+++ Given text +++
Notably, the most advanced ML models designed for predicting potential energy surfaces already meet the chemical accuracy threshold (1.0 kcal mol−1 = 0.043 eV) [56]. However, this accuracy level depends on the complexity of the molecule and the availability of QC forces to better interpolate the potential energy surfaces in the training process. Moreover, a common problem found in the ML-PES literature is that the models' accuracy concerning energy predictions tends to degrade when going from the ground state to high-order electronic states [53]. This effect can be attributed to the more complex nature and higher diffuseness of the electronic density in excited states, as well as the dense packing of electronic states whose mixing may result in non-smooth PES for the excited states [1].

To illustrate some of the difficulties in learning excited state energies, we computed a dataset of 50 surface hopping trajectories for protonated 7-azaindole at the ADC(2)/cc-pVDZ [57] level (electronic supplementary material, SM-3) to train a kernel-ridge regression model with the RE descriptor, the so-called KREG model [58] (electronic supplementary material, SM-4). The discussion of the physical–chemical properties of this system will be reported elsewhere. Here, we focus exclusively on how well ML can predict its energies.

By plotting the difference between the ML-predicted and the ADC(2) energies as a function of time for each state (figure 1, top panel), one can see that the errors vary approximately in the range of −5 to 5 kcal mol−1 for all states along the first half of the testing trajectory. However, the disagreement between QC energies and ML predictions increases significantly after 600 fs, especially for S2 and S3. This inaccuracy is reflected in the RMSE, which increases by a factor of two when going from the ground state to the highest excited state S3 (see the bottom panels in figure 1). Note that the energy deviation (|EKREGEQC|) for some specific geometries can be as large as 15 kcal mol−1 when the molecule is in S2 or S3 even though the corresponding RMSE values (averaged over the whole trajectory) are much smaller (2.61 and 3.18 kcal mol−1, respectively). The consequences of such a significant error for a quantitative description of the photodynamics of molecules with ML are a critical issue to be addressed in future studies.

Figure 1.

Figure 1.

Performance of the KREG model for predicting the ground- and excited-state energies of an entire MD trajectory (test set) of protonated 7-azaindole. (Online version in colour.)

Photochemical reactions in molecular systems are often characterized by multiple decay channels or pathways that may end up with considerably different photoproducts. Within the surface hopping approach, this behaviour can be translated into the proportion of ‘typical’ trajectories representing a particular set of electronic features or molecular geometries in dynamics evolution. Some of these ‘typical’ trajectories may be described as rare events because they represent only a tiny fraction of the total number of simulated trajectories. From the perspective of ML, this discussion raises a central question when developing robust and accurate models for nonadiabatic dynamics: the sampling strategy used to build the training set. Since ML is grounded on statistical principles, the sample of molecular geometries used as a training set should represent as close as possible the distribution of the entire (in principle, unknown) population. However, the unbalanced distribution of ‘typical’ trajectories and molecular configurations often found in nonadiabatic dynamics pose a challenge for constructing high-quality training sets.
+++ Information shown +++
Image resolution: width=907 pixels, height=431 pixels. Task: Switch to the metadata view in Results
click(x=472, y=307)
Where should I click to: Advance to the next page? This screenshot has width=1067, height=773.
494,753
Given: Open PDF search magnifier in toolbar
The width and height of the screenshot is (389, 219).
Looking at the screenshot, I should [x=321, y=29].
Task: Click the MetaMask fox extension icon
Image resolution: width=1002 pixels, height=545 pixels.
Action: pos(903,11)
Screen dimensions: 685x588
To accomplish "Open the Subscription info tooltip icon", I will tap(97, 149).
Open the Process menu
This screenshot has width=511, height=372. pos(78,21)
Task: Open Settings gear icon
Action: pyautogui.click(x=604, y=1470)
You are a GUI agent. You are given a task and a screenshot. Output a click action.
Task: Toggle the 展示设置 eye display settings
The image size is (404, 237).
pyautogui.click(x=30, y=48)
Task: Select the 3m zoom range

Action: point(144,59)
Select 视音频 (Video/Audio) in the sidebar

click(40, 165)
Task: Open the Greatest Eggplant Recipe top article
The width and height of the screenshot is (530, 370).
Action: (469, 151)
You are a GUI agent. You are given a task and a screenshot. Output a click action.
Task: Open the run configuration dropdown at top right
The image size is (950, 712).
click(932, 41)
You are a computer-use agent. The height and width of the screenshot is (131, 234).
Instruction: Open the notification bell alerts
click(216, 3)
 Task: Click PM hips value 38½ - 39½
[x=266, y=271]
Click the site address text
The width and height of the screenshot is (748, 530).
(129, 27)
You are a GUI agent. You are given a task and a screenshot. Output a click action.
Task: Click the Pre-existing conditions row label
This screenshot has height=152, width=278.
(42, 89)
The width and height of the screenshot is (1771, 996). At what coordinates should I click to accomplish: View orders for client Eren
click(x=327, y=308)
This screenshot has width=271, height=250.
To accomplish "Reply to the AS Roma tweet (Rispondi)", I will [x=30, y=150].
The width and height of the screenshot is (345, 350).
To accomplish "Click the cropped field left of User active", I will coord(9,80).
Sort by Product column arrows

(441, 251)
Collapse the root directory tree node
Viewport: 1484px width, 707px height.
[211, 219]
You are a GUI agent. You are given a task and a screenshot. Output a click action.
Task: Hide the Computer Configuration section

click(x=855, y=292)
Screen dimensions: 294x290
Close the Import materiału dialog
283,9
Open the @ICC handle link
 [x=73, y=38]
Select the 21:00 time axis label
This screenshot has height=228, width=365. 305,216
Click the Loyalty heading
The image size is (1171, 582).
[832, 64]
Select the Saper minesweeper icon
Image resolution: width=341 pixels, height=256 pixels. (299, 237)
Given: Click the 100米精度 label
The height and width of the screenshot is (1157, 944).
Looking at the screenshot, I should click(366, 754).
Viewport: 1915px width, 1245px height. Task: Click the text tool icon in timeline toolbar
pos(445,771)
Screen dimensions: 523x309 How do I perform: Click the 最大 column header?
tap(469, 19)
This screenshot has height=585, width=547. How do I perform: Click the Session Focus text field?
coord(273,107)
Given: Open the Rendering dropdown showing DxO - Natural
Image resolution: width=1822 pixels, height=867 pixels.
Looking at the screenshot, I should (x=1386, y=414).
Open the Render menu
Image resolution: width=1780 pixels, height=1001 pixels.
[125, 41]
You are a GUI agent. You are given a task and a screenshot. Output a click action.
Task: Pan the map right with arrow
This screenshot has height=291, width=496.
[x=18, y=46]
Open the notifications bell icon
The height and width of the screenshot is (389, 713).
+++
### Parts of the exercise
• A. Answer these questions using the excerpt on machine learning for excited-state energies:
(i) What value in eV does the excerpt give for the chemical accuracy threshold?
(ii) How many surface hopping trajectories were computed for protonated 7-azaindole?
(iii) After what time does the disagreement between QC energies and ML predictions increase significantly?
• B. Update the records starting at the line containing "The width and height of the screenshot is (1771, 996)." and ending at the end of the records by replacing "Rendering dropdown" with "Rendering menu", with all else unchanged, and return only those lines.
The text and the records have no connection to each other.

### Answers by task
• A.
(i) 0.043 eV
(ii) 50
(iii) 600 fs

• B.
The width and height of the screenshot is (1771, 996). At what coordinates should I click to accomplish: View orders for client Eren
click(x=327, y=308)
This screenshot has width=271, height=250.
To accomplish "Reply to the AS Roma tweet (Rispondi)", I will [x=30, y=150].
The width and height of the screenshot is (345, 350).
To accomplish "Click the cropped field left of User active", I will coord(9,80).
Sort by Product column arrows

(441, 251)
Collapse the root directory tree node
Viewport: 1484px width, 707px height.
[211, 219]
You are a GUI agent. You are given a task and a screenshot. Output a click action.
Task: Hide the Computer Configuration section

click(x=855, y=292)
Screen dimensions: 294x290
Close the Import materiału dialog
283,9
Open the @ICC handle link
 [x=73, y=38]
Select the 21:00 time axis label
This screenshot has height=228, width=365. 305,216
Click the Loyalty heading
The image size is (1171, 582).
[832, 64]
Select the Saper minesweeper icon
Image resolution: width=341 pixels, height=256 pixels. (299, 237)
Given: Click the 100米精度 label
The height and width of the screenshot is (1157, 944).
Looking at the screenshot, I should click(366, 754).
Viewport: 1915px width, 1245px height. Task: Click the text tool icon in timeline toolbar
pos(445,771)
Screen dimensions: 523x309 How do I perform: Click the 最大 column header?
tap(469, 19)
This screenshot has height=585, width=547. How do I perform: Click the Session Focus text field?
coord(273,107)
Given: Open the Rendering menu showing DxO - Natural
Image resolution: width=1822 pixels, height=867 pixels.
Looking at the screenshot, I should (x=1386, y=414).
Open the Render menu
Image resolution: width=1780 pixels, height=1001 pixels.
[125, 41]
You are a GUI agent. You are given a task and a screenshot. Output a click action.
Task: Pan the map right with arrow
This screenshot has height=291, width=496.
[x=18, y=46]
Open the notifications bell icon
The height and width of the screenshot is (389, 713).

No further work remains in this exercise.